From My Time at Tiffany’s:
Bookstores are among the best examples of bad window display. I love books and rarely walk by a bookstore without going in, but bookstore windows are almost always dull. Very rarely do they even attempt anything resembling display. All they do is show lined up books so the passerby understands that within is a bookshop, should he or she ever need a book. But, such rows of books don’t sell anything.
The founders of the store wanted their window to be special and asked me for advice even before the store opened in May 1973. So, I had time to think about how to give the store an image. I thought of my wooden man, the big artist’s model I bought in Italy in 1957. I’ve always liked him. He’s calm and very expressive, very versatile. He’s made of brown wood and is big – five feet six inches tall – but he was over at Gloria Vanderbilt’s. She had borrowed him to use as a model back when she was doing a lot of painting. She was willing to part with him.
He was standing in the window when the Madison Avenue Bookshop opened and within a few months he’d given that store a personality. People were purposely crossing the Avenue to pause before the window to see what the big wooden man was doing, for he was always up to something, something tied to a book. Rather than fill the window with fifty different titles, I usually use one hundred copies of a single book. Involved in some way with each book, the man has proved his versatility. With the addition of a few props he can be anything or anyone, with gender no obstacle. Over the years, he’s been Leonardo da Vinci, Julia Child, Paul Bocuse, Michel Guerard, a chorus boy, a CIA undercover agent, Somerset Maugham, Picasso, an undersea diver, a beach bum, a skier.

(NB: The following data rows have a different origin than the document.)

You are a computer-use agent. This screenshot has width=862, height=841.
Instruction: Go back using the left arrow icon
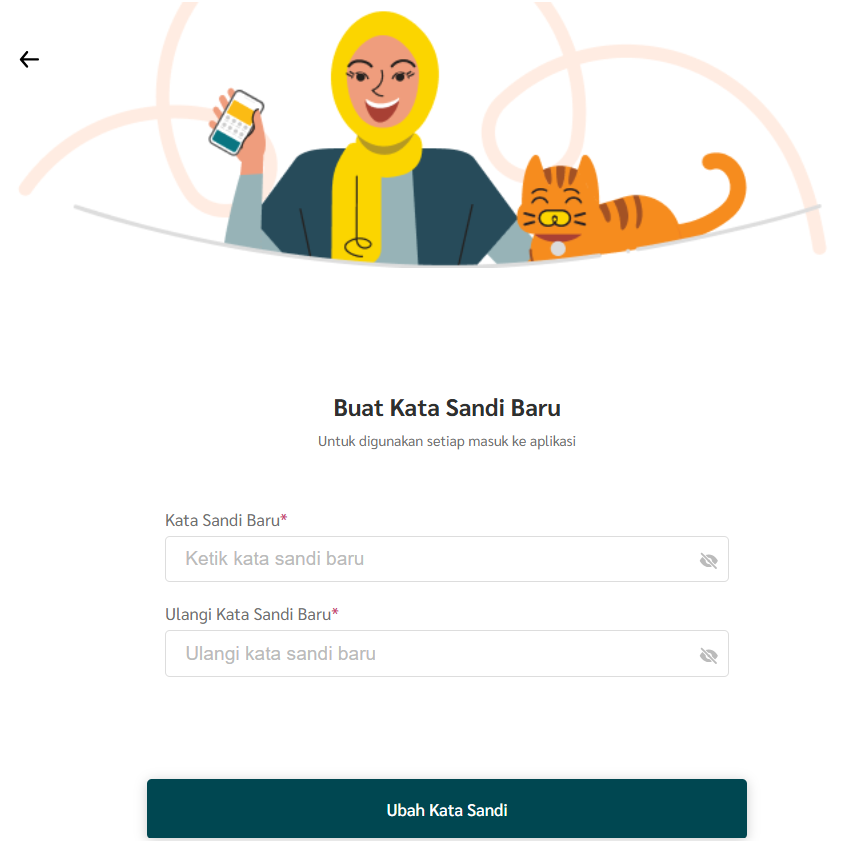(x=29, y=59)
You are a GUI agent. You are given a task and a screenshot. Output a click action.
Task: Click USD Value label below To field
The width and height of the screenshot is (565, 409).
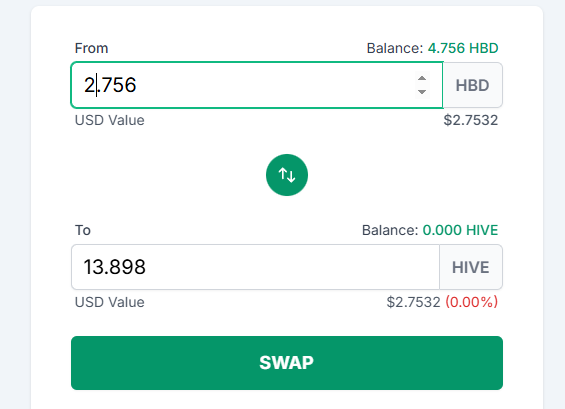pyautogui.click(x=110, y=302)
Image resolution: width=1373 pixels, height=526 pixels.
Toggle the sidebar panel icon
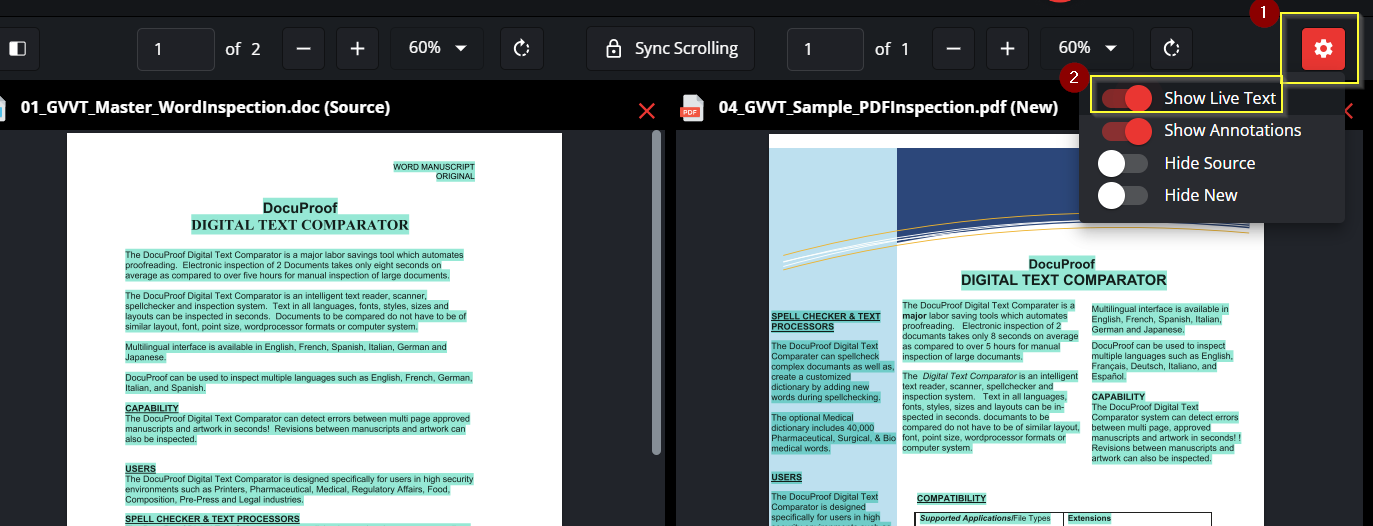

People look carefully at my man, and I try to dress him well. I usually make his clothes out of tissue paper, just that paper held together with pins and spit. For a book by Deborah Tourberville of photographs of Versailles, I made him into an eighteenth-century lady with a pleated paper dress. A woman came in and asked if she could please buy that wonderful dress in the window.
After about three years I grew bored with the man, with shoving him around and dressing him, and I decided to see if anyone would say anything if I did the store’s window without him. The reaction was immediate. On the second day of the manless window Arthur Loeb, who runs the store, called me and said “Gene you’ve got to get the man back in the window. We’ve had nothing but complaints. Where’s the man?” Back he came.
The man works because he’s enjoying himself, because he’s amusing and fun, and because he puts everything at a human level. Too many store displays either talk down to passersby or are cold and humorless. Without speaking a word that wooden man invites people to stop, and without moving he offers to share his every enjoyment. And people recognize the wooden man in the bookstore’s window: he becomes part of their lives.